== Text section

Spirituality removes what is false about yourself so that it allows you to focus on what’s true. We make little incremental shifts over time, but they’re to our whole being, not just to small pieces of it. Because the whole being is changing, we don’t perceive them as small incremental changes, we perceive them as big, life-changing ones.
I mean, it is life-changing, but the being remains the same. You’re still the same person. Just as the individual cells in your body don’t define you, in fact every cell in your body is replaced on average every seven years, individual beliefs and positions do not define who you are. But if they all changed all at once, well, that might well just turn you into a different person or even end your manifest existence. For this reason spirituality is a slow process.
The perception of it can be quite different from the reality. You may see that the way you’ve been organizing and directing your life was wrong. So your priorities have to change.

====
== Material provided

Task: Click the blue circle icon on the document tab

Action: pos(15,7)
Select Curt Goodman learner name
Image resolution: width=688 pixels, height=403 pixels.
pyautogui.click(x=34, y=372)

====

Task list:
1. According to the passage on spirituality, what does spirituality remove?
2. Summarize the passage on spirituality in two sentences.
3. Carry the passage on spirituality forward from its last sentence.
The data is not needed for this work.

Results for the exercise:
1. It removes what is false about yourself.

2. Spirituality removes what is false about a person so they can focus on what is true, through small incremental shifts to the whole being that are perceived as big, life-changing ones. The person remains the same because individual beliefs and positions do not define who one is, and since changing them all at once might make one a different person or end one's manifest existence, spirituality is a slow process.

3.
Spiritual awakening is somewhat different than the ‘ordinary’ sorts of life epiphanies we have. It’s the realization and experience of a reality fundamentally different than our material one bounded by rationality. It’s a realization that this reality can be extremely powerful, dwarfing our own agency like raindrops to the sea.
Once awoken, the spiritual instinct demands expression. We can’t just leave it bottled up inside. It’s so much bigger than us, it pushes its way out, we’re unable to contain it, an overfilling cup.
You were asleep, and now you’re awake. That’s what the difference feels like. Awake people don’t act the same way as sleeping people. That’s why priorities change.